Thursday, March 7, 2019

7 Reasons to Visit Independence Park

Here's a bit of trivia for you: Independence Park, situated in the Elizabeth neighborhood on the southeast edge of uptown, is the city's oldest public park. According to the Charlotte-Mecklenburg Historic Landmarks Commission, it was established in 1904 by Daniel Augutus Tompkins, founder of the Charlotte Observer, who argued that public parks are "a prudent and wise investment because they improve the moral and economic climates in cities." I have to agree.

The 19-acre Independence Park stretches from Charlottetowne Ave. down to Clement Ave. and is bisected by Hawthorne Ave. in between. It's one of our favorite "pocket parks." Here's why:

1. The rose garden: At the lower end of Independence Park (where Park Dr. meets Greenway Ave.), is a beautiful newly renovated garden that features a vintage stone seat wall, mixed plants and shrubs, a crushed stone path and rose beds. We like to get ice cream from the freezer chest at the Dollar General around the block (1949 E. Seventh St.) and enjoy a "dessert picnic" here.

2. Paved trails: The park is just over a half mile from one end to the other. The paved footpaths are perfect for bikes, skates, scooters and strollers. Kids can run free in this relatively enclosed area. The one challenge for anything with wheels is crossing from the upper section of the park to the lower section at Hawthorne Ave. There are ramps, but you'll have to take a more roundabout route than if you walk up the stairs and cross at the crosswalk.
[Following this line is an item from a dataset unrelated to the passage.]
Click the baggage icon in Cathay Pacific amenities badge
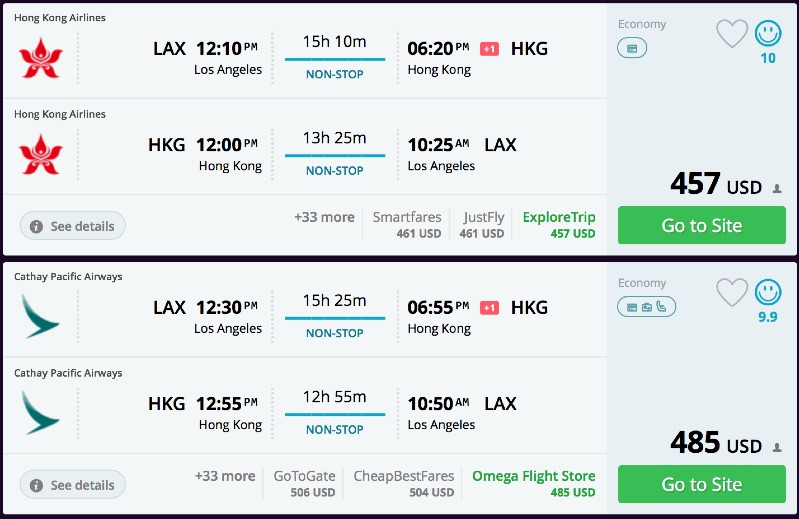799x519 pixels. (x=647, y=307)
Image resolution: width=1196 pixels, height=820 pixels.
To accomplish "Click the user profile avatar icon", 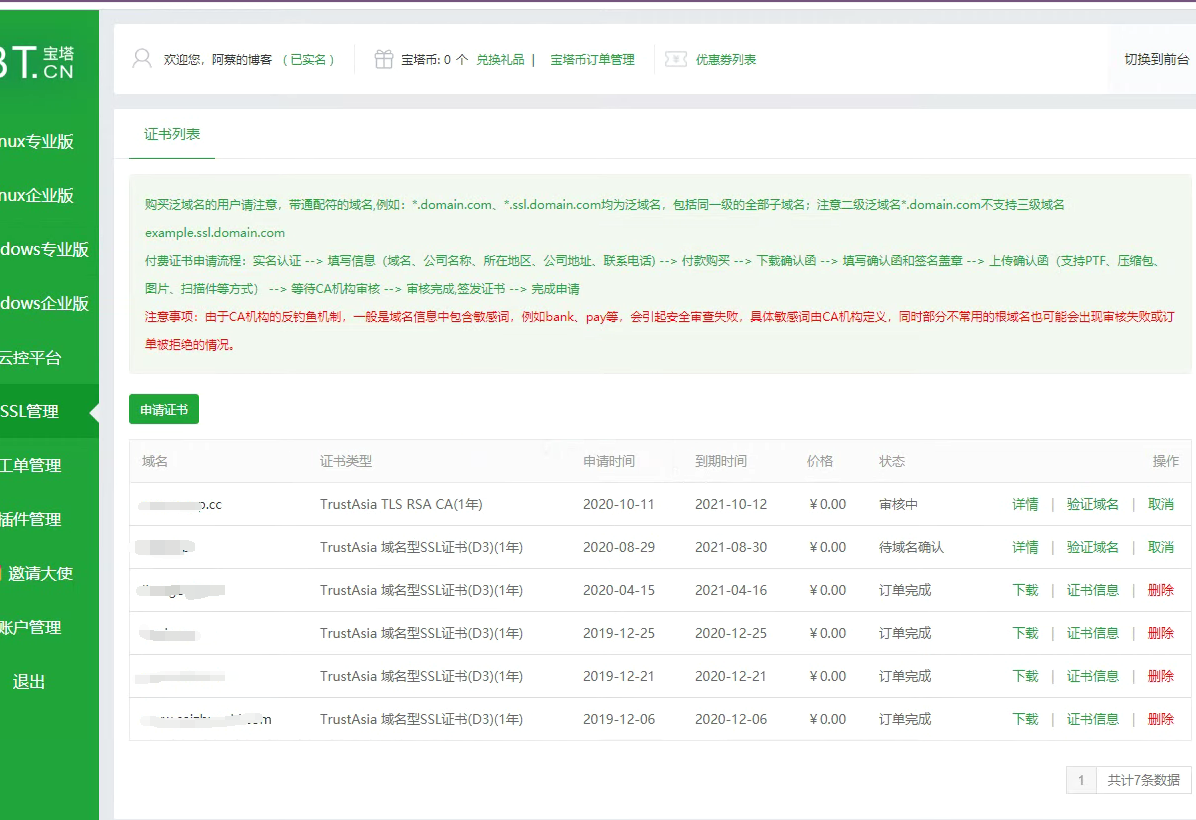I will point(142,59).
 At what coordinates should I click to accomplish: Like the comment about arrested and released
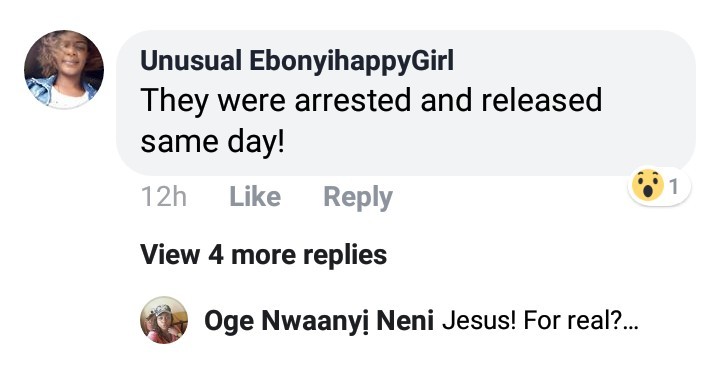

3. Picnic areas: Whether you spread a blanket on the grass or grab a picnic table at one of the half-dozen covered gazebos, there are plenty of pleasant places to eat. We like to get a take-out pizza from Hawthorne's Pizza (1701 E. Seventh St.) just across the street from the park and enjoy dinner al fresco. One of our favorite spots is by the reflecting pool at the edge of the park that borders Hawthorne Ave. Built in 1931, this beautiful stone feature is a memorial to 21-year-old camp counselor Lillian Arhelger, who fell to her death in an attempt to save a Charlotte Girl Scout from falling over the Glen Burnie Falls in Blowing Rock, NC.

4. StoryWalk: Stroll and read. I just love this concept. Here's everything you need to know about StoryWalk. The latest book on display is "The Ugly Vegetables," by Grace Lin.
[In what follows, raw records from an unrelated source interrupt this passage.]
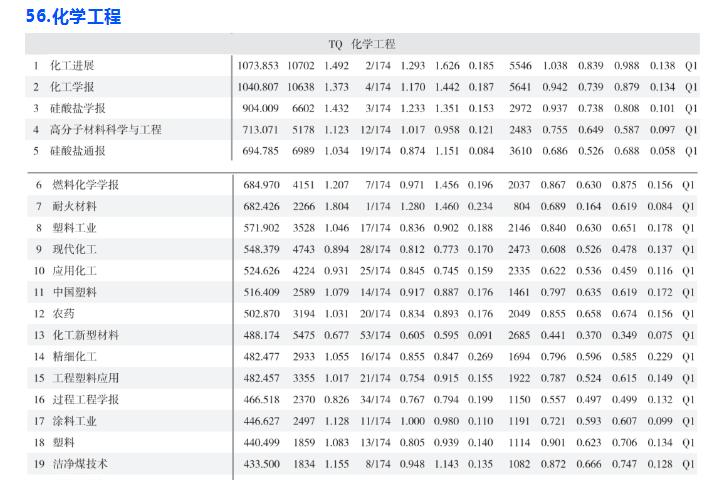
Task: Select the 硅酸盐通报 row title
Action: pyautogui.click(x=78, y=150)
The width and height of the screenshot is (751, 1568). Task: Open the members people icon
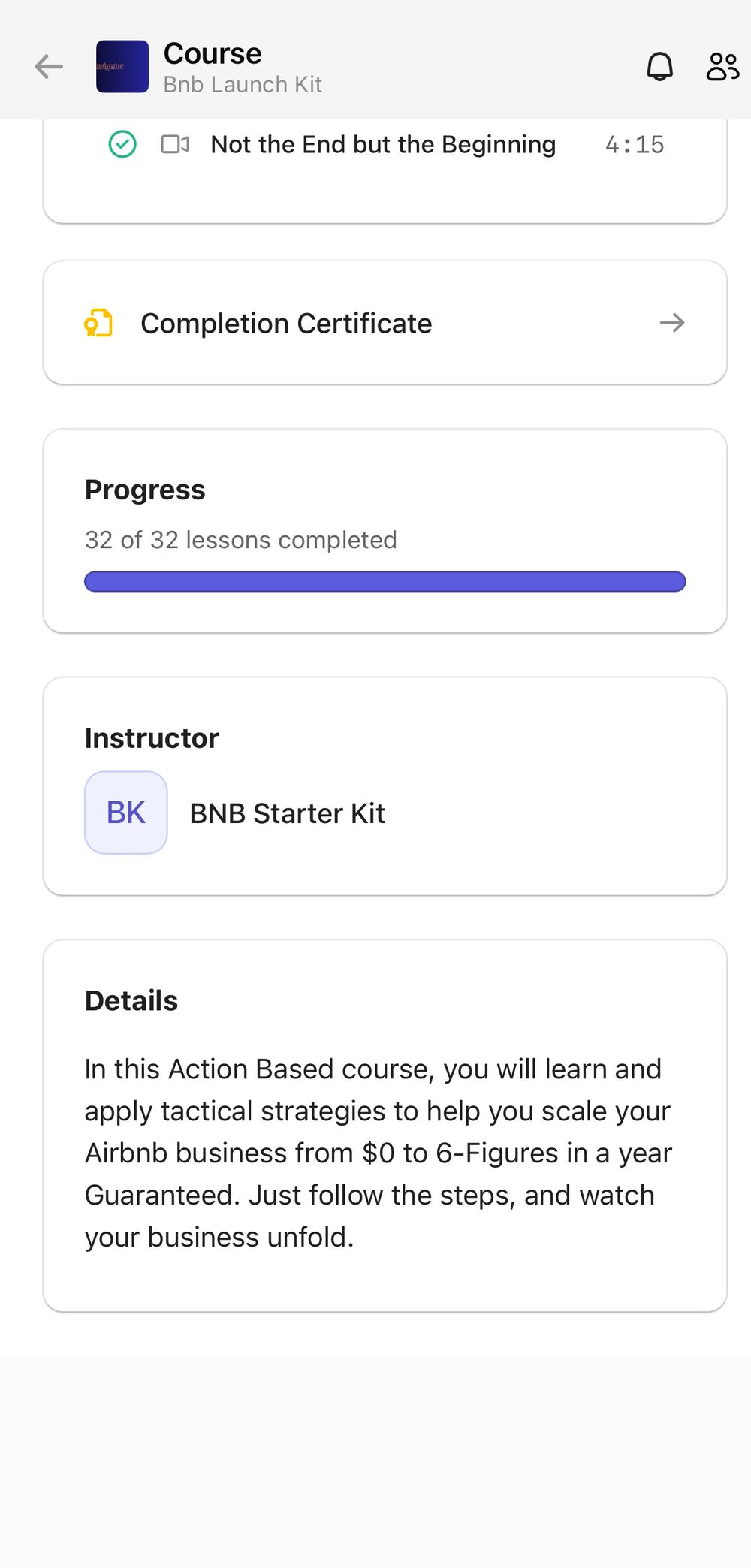(722, 67)
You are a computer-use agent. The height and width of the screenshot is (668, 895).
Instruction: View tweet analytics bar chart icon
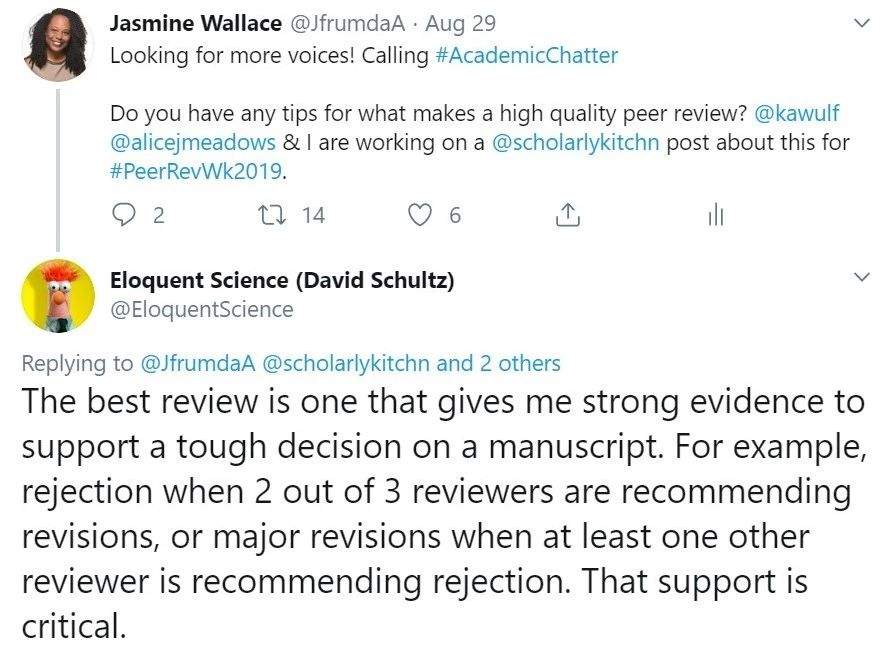tap(715, 214)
5. Amenities: In addition to the walking trails, there's a fantastic playground for little ones as well as a baseball field (with batting cage), basketball courts, tennis courts, a volleyball court, and table tennis.

6. Demonstration garden: Located behind the 1940s-era cinder block Armory building beside the tennis courts, these raised-bed and in-ground gardens are maintained by Master Gardener volunteers to teach gardening skills to folks in the community. Herbs and vegetables grown here are given to Urban Ministry Center's Soup Kitchen.

7. Skyline panorama: One of my favorite cityscapes in town. Memorial Stadium serves as the northern-most border of the park, which means no towering developments can obstruct the view.
On a pretty day, any of the above is reason enough to visit Independence Park, and I hope you will. Plan ahead, though. For all its features, it does lack one major convenience: Restrooms.


How to get there:
Parking is available at 300 Hawthorne Ave., adjacent to Elizabeth Traditional Elementary School. There's also a small lot at the lower end of the park off of Park. Dr. between Lamar Ave. and Clement Ave. Here's a park map.


What to bring:
  • Comfortable shoes: Might as well stroll the grounds from rose garden to baseball field.
  • Riding toys: Paved paths are great for bikes, skates, scooters and strollers.
  • Water: There are no restroom facilities to refill.
  • Snacks: Or a bit of money to grab food from a nearby restaurant -- and there are plenty to choose from.